17. Hukuk Dairesi 2013/11986 E. , 2014/5216 K.
"İçtihat Metni"MAHKEMESİ : İstanbul Anadolu 9. Asliye Ticaret Mahkemesi
TARİHİ : 19/04/2013
NUMARASI : 2013/764-2013/70
Taraflar arasındaki tahkim davası hakkında, Hakem Heyetince verilen 02/04/2013 gün 2012/2117.42 Esas ve 2013/603 Karar sayılı kararın, süresi içinde davacı vekili tarafından temyiz edilmesi üzerine İstanbul Anadolu 9. Asliye Ticaret Mahkemesi’nce Daire’mize gönderilmesi üzerine dosya incelendi, gereği düşünüldü:
-K A R A R-
Davacı şirket temsilcisi firmalarının rent a car hizmeti sunduğunu belirtip, müvekkiline ait davalıya kasko sigorta sözleşmesi ile sigortalı aracın ikame araç hizmeti için müşteriye teslim edildiğini ve aracın tek taraflı kaza sonucu hasarlandığını bildirerek 39.000,00 TL hasar bedeli ile 2.800,00 TL 40 günlük kira bedeli kaybı olmak üzere toplam 41.800,00 TL’nin davalıdan tahsiline karar verilmesini istemiştir.

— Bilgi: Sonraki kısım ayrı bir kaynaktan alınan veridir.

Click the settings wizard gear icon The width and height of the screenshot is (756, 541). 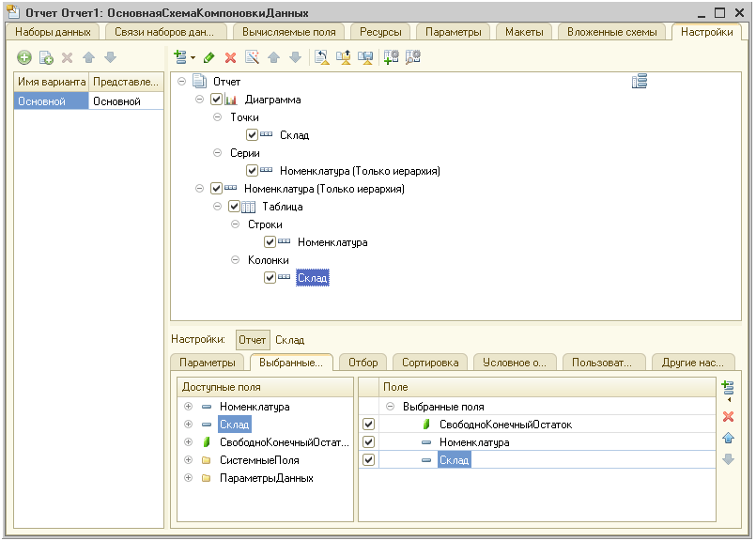[x=392, y=58]
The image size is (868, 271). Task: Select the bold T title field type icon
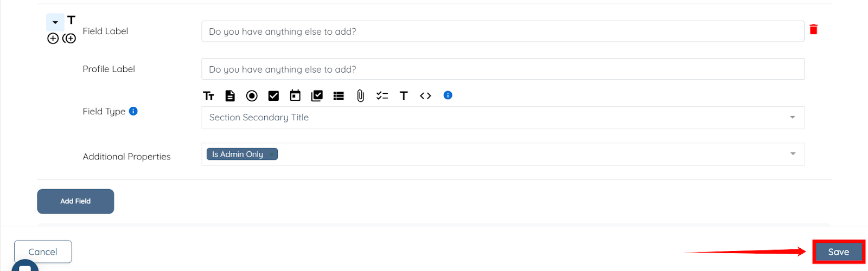[404, 96]
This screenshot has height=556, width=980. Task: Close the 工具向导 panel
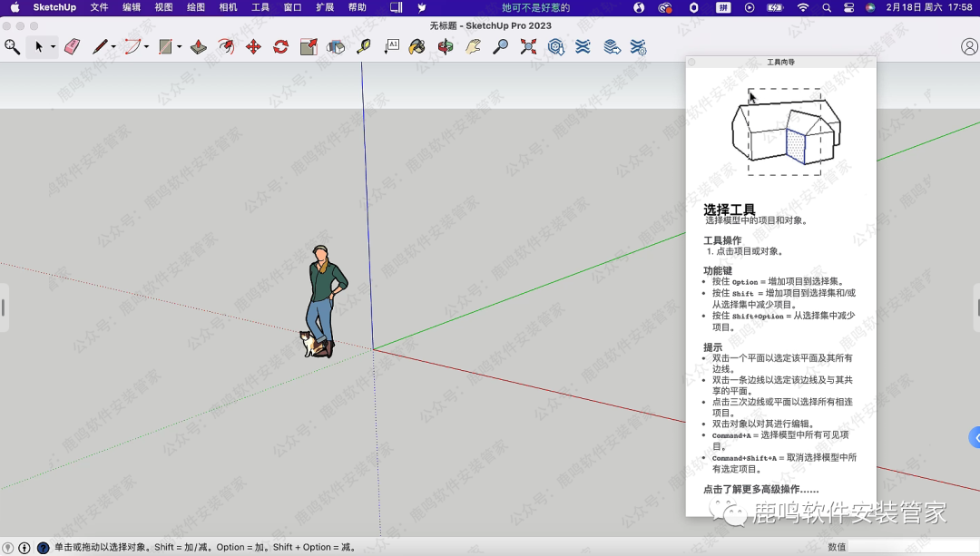coord(691,63)
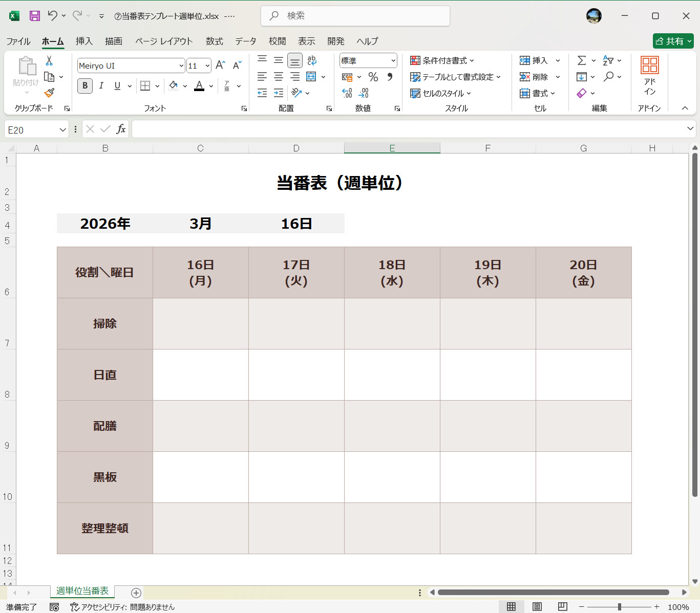
Task: Click the find (magnifier) icon in 編集
Action: click(609, 76)
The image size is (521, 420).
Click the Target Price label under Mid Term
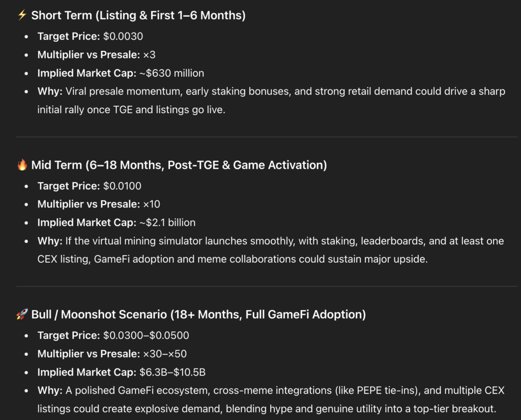coord(69,186)
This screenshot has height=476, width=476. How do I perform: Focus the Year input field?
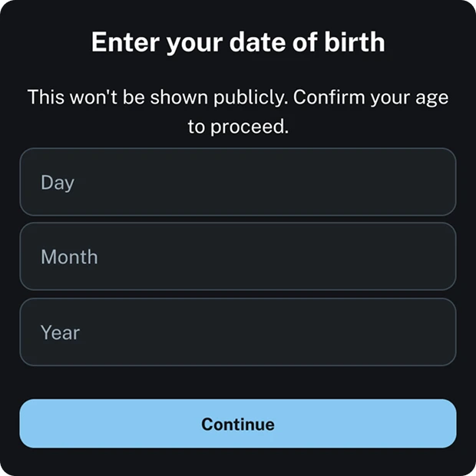tap(238, 332)
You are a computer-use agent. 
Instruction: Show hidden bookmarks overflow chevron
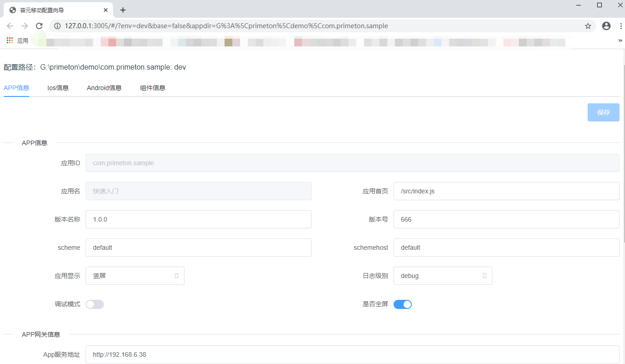(x=620, y=40)
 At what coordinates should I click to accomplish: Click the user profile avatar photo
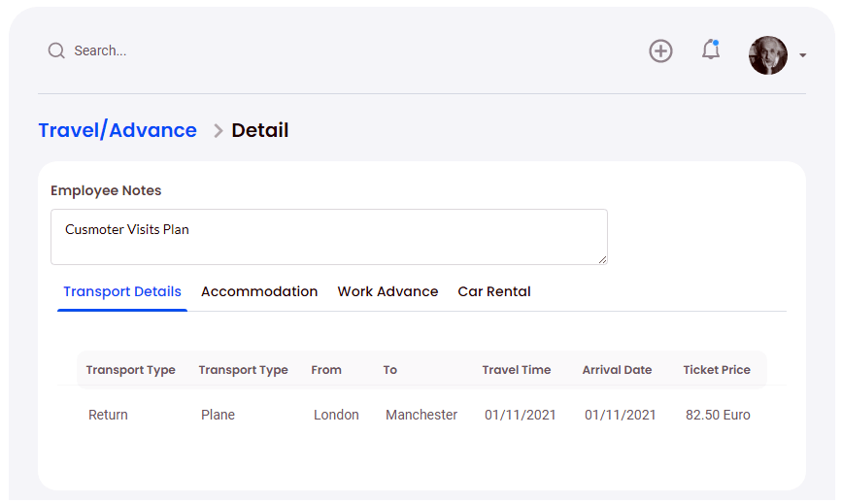click(x=767, y=55)

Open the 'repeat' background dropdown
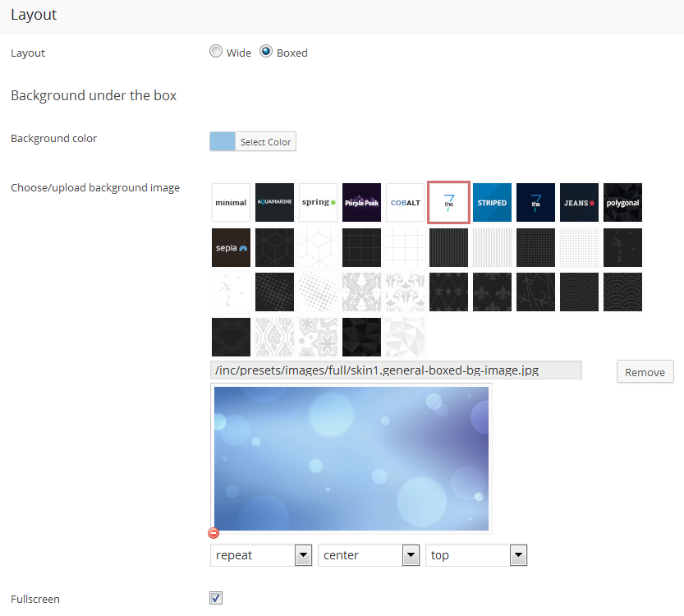[x=261, y=555]
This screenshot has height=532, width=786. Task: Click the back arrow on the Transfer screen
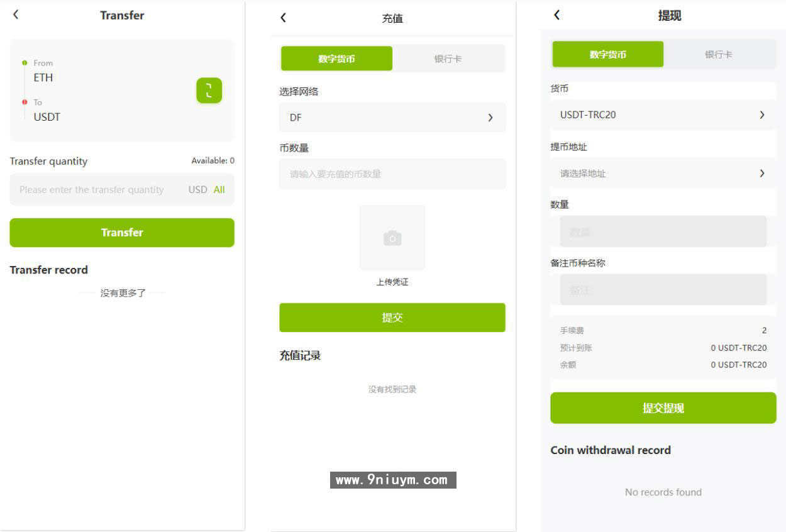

Davalı vekili, sigortalı araçta sürücü değişikliği yapıldığını ileri sürerek davacının doğru ihbar yükümlülüğünü kasten yerine getirmediğini ve iyiniyet kurallarına aykırı biçimde sigorta kapsamında olmayan bir olayı sigorta teminatı içindeymiş gibi bildirdiğini belirterek davanın reddini savunmuştur.
Hakem heyetince toplanan delillere ve tüm dosya kapsamına göre davacı tarafça ihbar yükümlülüğünün kasten ve iyiniyet kurallarına aykırı şekilde yerine getirilmediği belirtilerek başvurunun reddine karar verilmiş; hüküm, davacı vekili tarafından temyiz edilmiştir.
1.Dava, kasko sigorta sözleşmesinden kaynaklanan tazminat istemine ilişkindir.
Mal sigortası türünden olan kasko sigorta sözleşmeleri gerek kuruluşlarında gerek devamı sırasında ve gerekse rizikonun gerçekleşmesi aşamasındaki ihbar yükümlülükleri bakımından iyi niyet esasına dayalı sözleşme türlerindedir.
K. Sigortası Genel Şartlarının A/1 maddesine göre gerek hareket gerekse durma halinde iken sigortalının veya aracı kullananın iradesi dışında araca ani ve harici etkiler neticesinde sabit veya hareketle bir cismin çarpması vey aaracın böyle bir cisme çarpması müsademesi devrilmesi düşmesi yuvarlanması gibi kazalar ile 3. kişilerin kötü niyet ve muziplikle yaptıkları hareketler aracın yanması çalınması veya çalınmaya teşebbüs sonucu oluşan maddi zararların bu tür sigortanın teminatı kapsamında olduğu anlaşılmaktadır. Diğer taraftan TTK.nun 1282. maddesi uyarınca sigortacı geçerli bir sigorta ilişkisi kurulduktan sonra oluşan rizikolardan sorumlu olduğu gibi aynı Yasanın 1281. maddesi hükmüne göre kural olarak rizikonun teminat dışında kaldığına ilişkin iddianın sigortacı tarafından kanıtlanması gerekmektedir.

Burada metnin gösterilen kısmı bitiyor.